2. It is urged on behalf of the applicant that it was a continuing offence, and under Section 182 of the. Criminal Procedure Code the Bench Magistrates had jurisdiction. Section 497 of the Indian Penal Code says: 'Whoever has sexual intercourse with a person who is and whom he knows or has reason to believe to be the wife of another man, without the consent or connivance of that man, such sexual intercourse not amounting to the offence of rape, is guilty of the offence of adultery.... It, therefore, follows that every act of sexual intercourse amounts to an offence of adultery, and that if a person has several sexual intercourses with a woman, it cannot be said that the offence is a continuing offence. In Queen Empress v. Emaji (1880) C C. 150 it was held that if a man who was convicted of adultery with another man's wife continues his adulterous intercourse, he will be liable to a second conviction and punishment for the fresh act, notwithstanding that the woman has not returned to her husband after the conviction of her paramour. Adultery is an infringement of the rights of the husband towards his wife, and when the offender has once been convicted or acquitted of the offence of adultery, which consisted of one sexual intercourse, he cannot with impunity commit another offence of adultery under Section 497. We think, therefore, that Section 182 of the Criminal Procedure Code has no application to the facts of the present case. The offence in this case is not a continuing offence, nor does it consist of several acts done in different local areas. Here there are distinct offences committed in distinct local areas.

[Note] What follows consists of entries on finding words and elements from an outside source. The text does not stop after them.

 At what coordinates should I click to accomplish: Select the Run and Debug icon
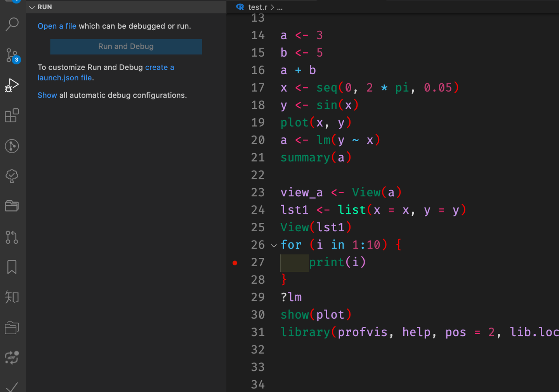click(x=12, y=85)
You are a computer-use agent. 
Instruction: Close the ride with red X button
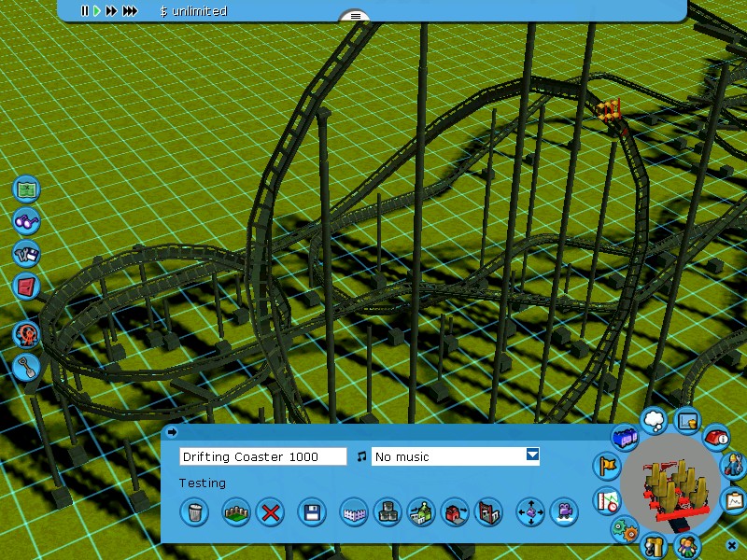271,511
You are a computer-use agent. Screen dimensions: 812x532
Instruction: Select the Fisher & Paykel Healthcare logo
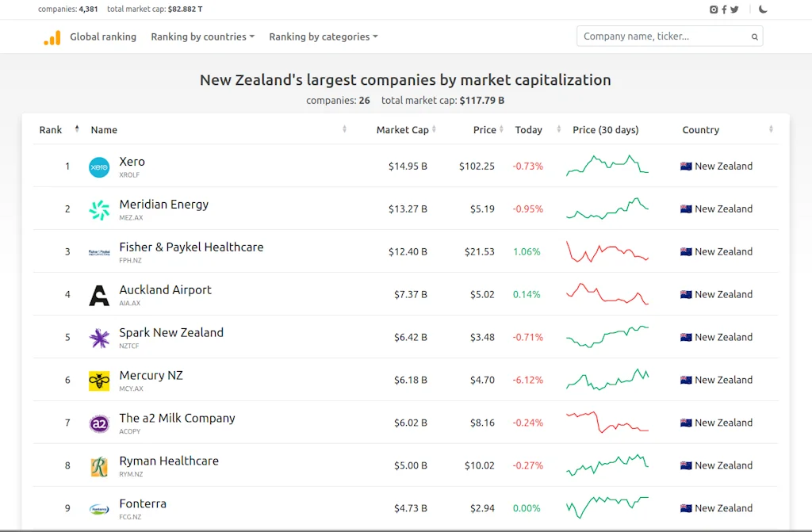99,251
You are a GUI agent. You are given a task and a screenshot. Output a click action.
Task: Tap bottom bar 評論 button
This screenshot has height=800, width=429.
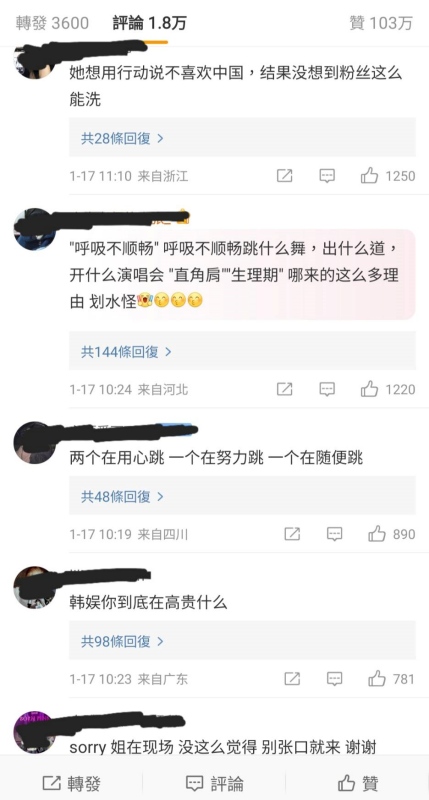215,783
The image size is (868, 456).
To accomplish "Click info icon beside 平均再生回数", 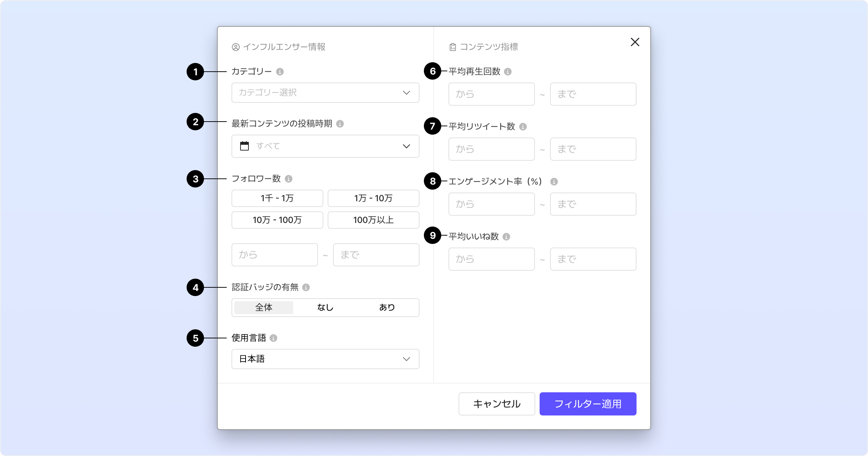I will tap(508, 72).
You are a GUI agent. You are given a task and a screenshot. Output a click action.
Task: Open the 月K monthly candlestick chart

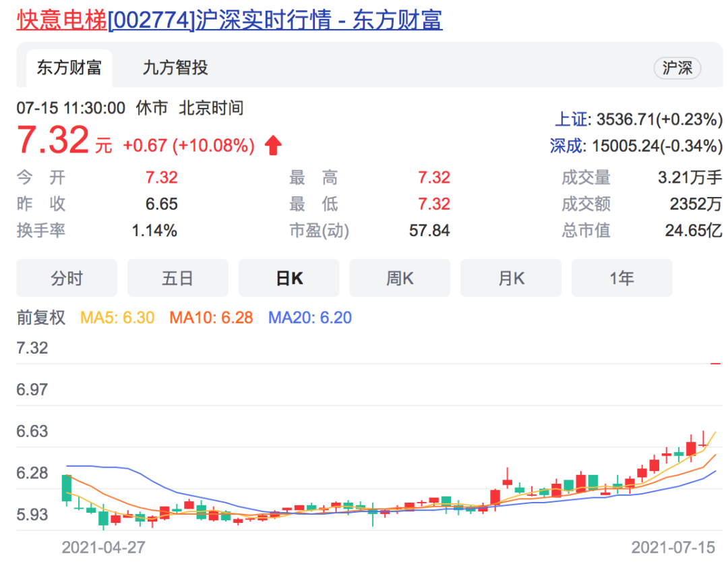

3. Reference has been made to Section 531 of the Criminal Procedure Code in support of the contention that the acquittal by the Bench Magistrates was not without jurisdiction. The legality of the trial by the Bench Magistrates has not come for decision before this Court in appeal or revision. Section 531, therefore, has no application on the question of the jurisdiction of the Bench Magistrates. Similarly, under Section 21 of the Civil Procedure Code, no objection as to the place of suing shall be allowed by any appellate or revisional Court unless such objection was taken in the Court of first instance at the earliest 'possible opportunity and in all cases where issues are settled at or before such settlement, and unless there has been a consequent failure of justice, Unless there is a failure of justice, such objections cannot be allowed by an appellate or revisional Court, but the Court is not thereby invested with jurisdiction which it does not possess. It, therefore, follows that the Bench Magistrates had no jurisdiction in this case to acquit the accused.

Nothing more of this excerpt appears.